1. Introduction
The infrared band is crucial in astronomical observations, offering the ability to penetrate the dust and reveal celestial structures and phenomena that are challenging to observe in the visible band. This capability provides essential insights into the internal structure and evolutionary processes of galaxies. With the advancement of astronomical technology, the quantity and performance of infrared telescopes have significantly improved, enhancing the value of infrared astronomical research.
For instance, the launch of the Infrared Astronomical Satellite (IRAS) [
1] in 1983 marked a pioneering effort in infrared surveys; the Infrared Space Observatory (ISO) [
2] in 1995 enhanced observational accuracy and coverage; The Spitzer Space Telescope [
3] launched in 2003, delivered high-resolution infrared images; The Wide-field Infrared Survey Explorer (WISE) [
4] in 2009 covered the entire sky and amassed a vast amount of high-quality infrared data. The James Webb Space Telescope (JWST) [
5], launched in December 2021, has significantly increased the depth and sensitivity of infrared observations.
In this paper, the data utilized are derived from WISE. Since its launch on 14 December 2009, WISE has systematically conducted infrared observations of the entire sky. Covering four infrared bands (W1, W2, W3, and W4, corresponding to 3.4, 4.6, 12, and 22 microns, respectively), WISE has detected hundreds of millions of stars and galaxies, thereby amassing a wealth of high-quality infrared image data.
In recent years, Convolutional Neural Networks (CNNs) and Transformer networks have made significant advancements in the field of galaxy morphology classification, presenting new opportunities and challenges. For example, Zhu et al. [
6] employed the ResNet for galaxy morphology classification on the Galaxy Zoo 2 dataset, achieving an overall accuracy of 95.21%. Wu et al. [
7] developed the GalSpecNet convolutional neural network model to classify emission-line galaxy spectra, attaining an accuracy of over 93% in their classification tasks. This model was also successfully applied to the SDSS DR16 and LAMOST DR8 datasets to produce a public catalog of 41,699 star-forming candidate galaxies and 55,103 AGN candidate galaxies. Wang et al. [
8] applied the RepViT, which integrates the strengths of convolutional neural networks (CNNs) and visual transformers (ViTs), for a five-class galaxy morphology classification task, and achieved an accuracy of 98%. These study results demonstrate that deep learning techniques substantially enhance the accuracy of galaxy classification, laying a robust foundation for future research.

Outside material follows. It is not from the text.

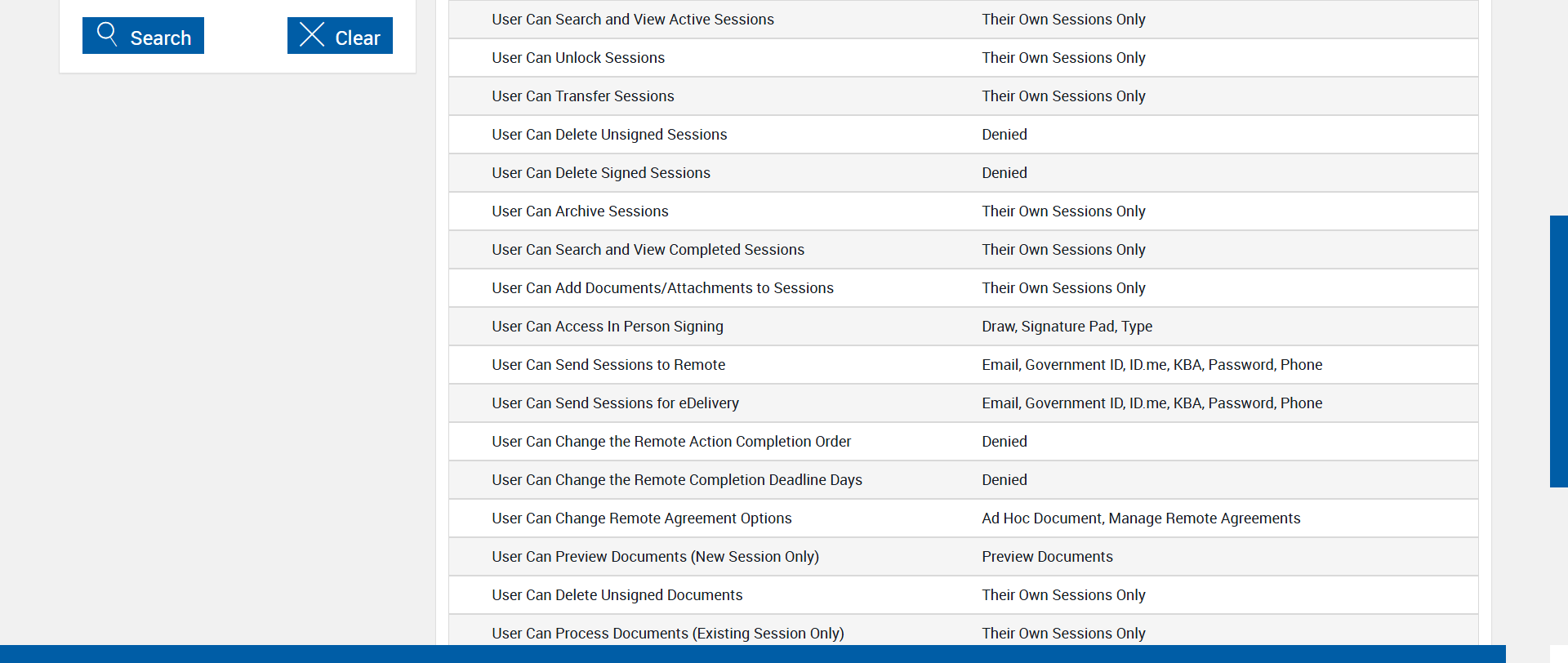The height and width of the screenshot is (663, 1568).
Task: Select User Can Send Sessions to Remote
Action: pyautogui.click(x=608, y=365)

In the task of galaxy morphology classification, CNNs, and Transformer networks have been extensively researched and have achieved significant progress. Concurrently, increasingly efficient network architectures are emerging, demonstrating strong potential. Notable examples include VMamba [
9], RMT [
10], StarNet [
11], and EfficientFormerV2 [
12]. VMamba achieves the retention of a global receptive field through Visual State Space (VSS) blocks and Cross-Scan Modules (CSM) while maintaining linear computational complexity. RMT utilizes explicit decay and a Manhattan distance-based spatial decay matrix to retain the global receptive field, also achieving linear computational complexity. StarNet employs the star operation to map high-dimensional implicit feature spaces, achieving efficient image classification performance while maintaining a streamlined design. EfficientFormerV2 combines the self-attention mechanism of Transformers with the local perception capability of CNNs, optimizing network structure and lightweight design to achieve efficient image classification performance, making it an ideal choice for large-scale image classification tasks.

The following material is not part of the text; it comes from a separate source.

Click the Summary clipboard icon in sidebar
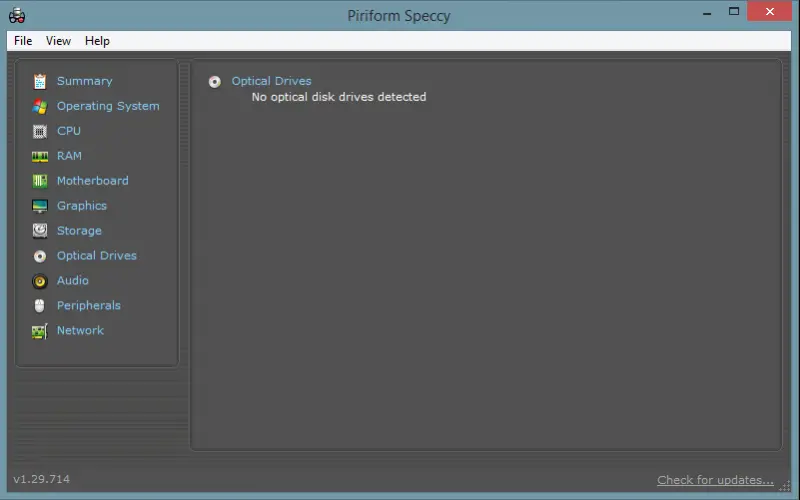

The objective is to enhance galaxy classification capabilities by refining the EfficientFormerV2 architecture through an innovative approach that leverages its strengths. To address this challenge, a lightweight, learnable upsampling framework, termed “Dysample”, is introduced to enhance overall classification accuracy and efficiency, particularly for small-scale targets.

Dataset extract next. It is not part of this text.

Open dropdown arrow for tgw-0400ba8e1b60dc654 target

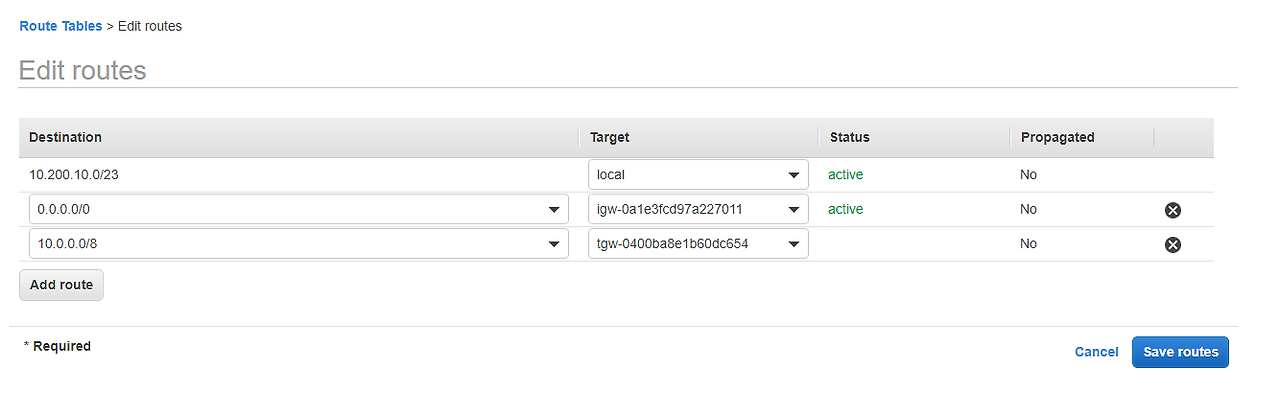795,245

The structure of this paper is organized as follows:
Section 2 describes the dataset, data band fusion, and data preprocessing techniques;
Section 3 provides a detailed description of the classification model and its modified version (incorporating WISE magnitude);
Section 4 presents and discusses the experimental results; finally,
Section 5 summarizes the main conclusions of the paper and outlines future research work.
2. Data
To acquire the necessary galaxy data from WISE, a cross-matching with the Galaxy Zoo 2 dataset [
13] is utilized to ensure precise labeling of galaxy types. A crossover radius of 5 arcseconds is employed using the nearest-neighbor principle to account for pixel scale differences between SDSS (0.396 arcsec/pix) and WISE (1.375 arcsec/pix), which minimizes photometric center offsets and ensures accurate galaxy target labeling. The Galaxy Zoo 2 dataset comprises classifications from volunteers who completed 11 tasks and provided 37 responses for each galaxy image. By leveraging this dataset, a collection of 12,852 elliptical galaxies and 12,088 spiral galaxies was identified through a systematic process of visual inspection and classification.
In addition, using a cropped image size of 46.75 arcseconds (34 pixels) ensures that galaxy targets are consistently centered. The previously mentioned cross-matching radius of 5 arcseconds, combined with the WISE pixel scale of approximately 1.375 arcseconds per pixel, translates to an effective radius of about 3.6 pixels on the WISE images. This configuration allows the 34-pixel cropped image to accommodate the radius, permitting a center offset of 3.6 pixels and ensuring that the target galaxies are accurately positioned at the center. Consequently, this method enhances the reliability and accuracy of data marking. Accuracy is defined as the ratio of the number of correctly classified samples to the total number of samples. Finally, the identified galaxies are divided into training, validation, and test sets in a proportion of 7:2:1, with the detailed parameters presented in
Table 1.
The classification of spiral and elliptical galaxies in the Galaxy Zoo 2 dataset was conducted using a series of stringent threshold criteria to ensure morphological accuracy (
Table 1). For spiral galaxies, the selection process first requires the frequency of disk or smooth structures (T01) to be no less than 0.430, ensuring that the chosen galaxies exhibit prominent disk structures. Additionally, the frequency of non-edge views (T02) must reach 0.715 or higher to reduce errors caused by edge-on perspectives and to enhance the clarity of spiral structures. Furthermore, the frequency of identified spiral structures (T04) must not fall below 0.619, ensuring that the galaxies possess a distinct spiral morphology. These conditions effectively filter out readily identifiable spiral galaxies but may inadvertently lead to the misclassification of edge-on galaxies as elliptical. When observed edge-on, spiral galaxies may not exhibit their characteristic spiral structure or disk morphology clearly, which can result in their erroneous categorization as elliptical galaxies. Despite rigorous efforts to mitigate the impact of edge-on perspectives in the data processing stage, completely eliminating such misclassifications remains challenging.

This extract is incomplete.